では、この仲介手数料がいくらなのか?これは宅地建物取引業法(通称、宅建業法)によって上限が決められています。具体的には、売却価格によって手数料が変わってきます。
仲介手数料の計算式
| 売買価格(税抜) | 料率 |
| 200万円以下の部分 | 5% |
| 200万円超〜400万円以下の部分 | 4% |
| 400万円超の部分 | 3% |
この金額に消費税を加えたものが、任意売却にかかる仲介手数料の上限額となります。
ですが、上記のように売買価格を3つの価格帯に分けて、異なる料率をかけて合計する「段階式」だと手間がかかるため、実際は売買価格全体に一律3%をかけて、後から不足分を足す「速算式」が用いられます。
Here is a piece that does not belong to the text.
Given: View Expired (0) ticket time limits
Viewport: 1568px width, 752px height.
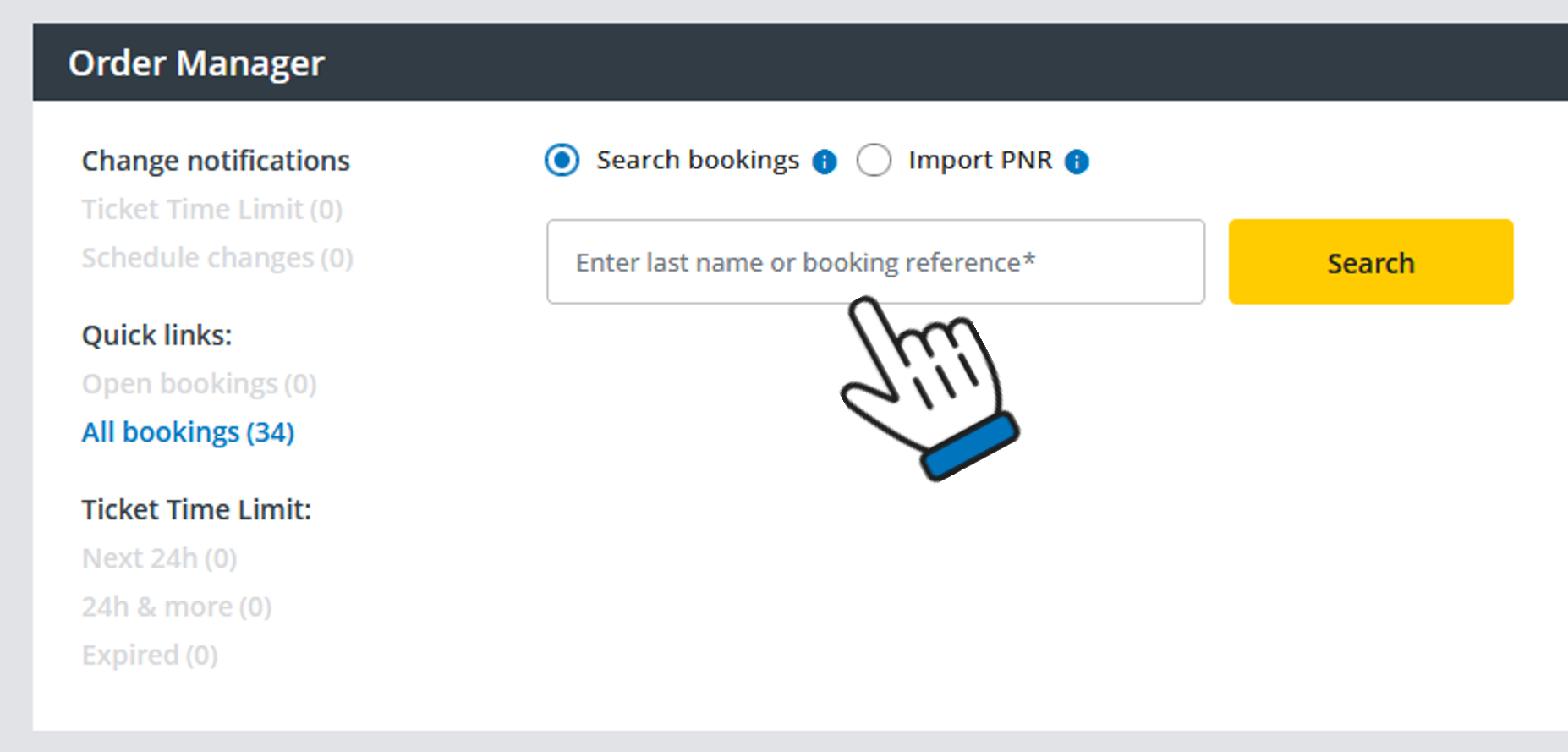Looking at the screenshot, I should tap(150, 655).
たとえば、売却価格が1,000万円の場合、上限額は以下の計算式で求められます。
仲介手数料の上限 = 1,000万円 × 3% + 6万円=36万円(税抜)
なお、計算式の中にある「+6万円」は、仲介手数料の計算を簡単にするための「調整額」です。売買価格の400万円以下の部分を、本来の料率(5%と4%)で計算するのと、速算式で一律3%で計算するのとで生じる不足分(差額)を補うための数字なのです。
もう少しわかりやすく、具体的に説明します。
200万円以下の部分
- 本来: 200万円 × 5% = 10万円
- 3%で計算: 200万円 × 3% = 6万円
- 差額: 10万円 – 6万円 = 4万円
200万円超〜400万円以下の部分(200万円分)
- 本来: 200万円 × 4% = 8万円
- 3%で計算: 200万円 × 3% = 6万円
- 差額: 8万円 – 6万円 = 2万円
合計差額: 4万円 + 2万円 = 6万円
つまり、仲介手数料の計算式に含まれる「+6万円」とは、400万円を超える物件であれば必ず加えるべき調整額として、速算式に組み込まれているのです。
任意売却の手数料は原則、持ち出し不要
通常の不動産売却では、仲介手数料やリフォーム代、引っ越し費用などで売却代金の5%から10%程度を事前に用意することがありますが、任意売却の場合は、そうした費用を売却代金が確定してからその中から精算する仕組みになっています。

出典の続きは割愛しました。